On Dec. 4, Marie Montpetit, Quebec's rookie Culture and Communications Minister, said the province is spending $24.4-million over five years to help community papers survive and build their digital platforms. Another $12-million will go toward improving recycling by the papers.
On Thursday, Dominique Anglade, Minister of Economy, Science and Innovation, said Investissement Québec is making a $10-million loan to Mr. Cauchon's Groupe Capitales Médias (GCM), as its share in a $26-million investment by the company in the digital side of its publishing. Rival Quebecor Inc. immediately attacked the deal as "flagrant favouritism," with president and CEO Pierre Karl Péladeau tweeting darkly about "the Liberal connection."
Ms. Montpetit, as the minister responsible for "the protection and promotion of the French language," acted in part to prevent an erosion of francophone cultural space.
When federal Canadian Heritage Minister Mélanie Joly, who holds a similar language responsibility, presented her Creative Canada policy in Montreal on Dec. 8, all she had to offer Quebec news publishers was a "bravo" to those already making conspicuous efforts to go digital. This was just 11 days after a mass closing of dozens of Canadian papers that put 291 people out of work.
Ms. Joly received a short list of things to do about the crisis in June from the Liberal-dominated Standing Committee on Canadian Heritage. The committee recommended a five-year tax credit for capital and labour investments in digital publishing; an expansion of the Canada Media Fund to include daily newspapers; and a ban on ads on the CBC's websites. Ms. Joly and her cabinet colleagues would have none of it.
When grilled in the House of Commons on Dec. 6 about why even the mass closings had not prodded the government into action, Ms. Joly said she was "working with the industry." The scope and shape of that work remains secret, with no money or new policy to show for it.

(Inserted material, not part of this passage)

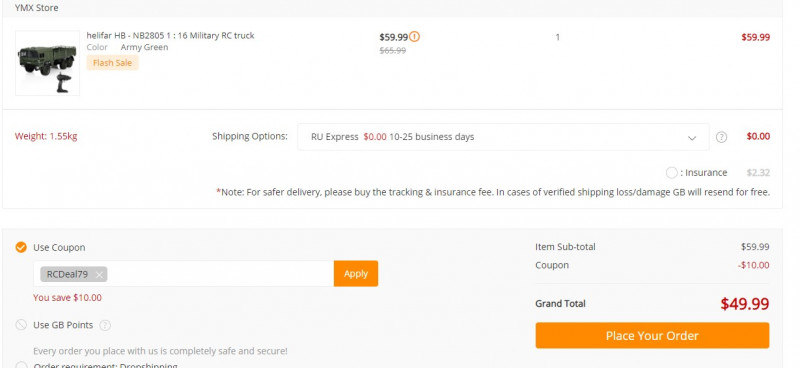The height and width of the screenshot is (368, 800).
Task: Click the Flash Sale badge
Action: pos(112,63)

Ms. Joly received a harsh reception in her native province for letting Netflix play tax-free in our yard without any firm commitment to original francophone production from Quebec. She's now making a similar mistake in a different cultural industry, overlooking a very real threat to the francophone milieu while tossing roses from afar to anyone making an effort online.
She seems not to notice, or to want to notice, that some of her policies make the situation worse. In her Montreal speech, her musings on the threat to newsgathering drifted into a reminder that she's giving an extra $675-million to the CBC. But as several witnesses told the standing committee, a more robust CBC digital news operation tightens the screws on private media publishers whose resources are shrinking.
Ms. Anglade said that her part of the recent announcements was an investment in Quebec businesses, not newsrooms. She was concerned about GCM's 400 employees, she said, and had concluded that the six Quebec centres served by the papers (Le Droit is also based in Gatineau) would be worse off if they failed.
She brushed away Mr. Péladeau's complaint by saying that the same resources are open to Quebecor or anyone else. "Why not? If they present us with projects to do with the digital shift, we will consider them on their merits," she said. Mr. Cauchon said that any suggestion his personal politics might influence or benefit his newsrooms – most of which endorsed the ruling Liberals during the last provincial election – was an "insult" to his journalists.
It's amusing to line up that remark with Mr. Cauchon's elegaic 2015 reference to Le Droit's origins, as a paper created to transmit the views of its first publishers, the Missionary Oblates of Mary Immaculate. But times change, and so does journalism. In the same speech, Mr. Cauchon spoke of a wall: "Politics is on one side and media is on the other." There's no reason politicians, including the Heritage minister, can't do something to keep Canadian newsgathering strong, without compromising themselves or those who publish.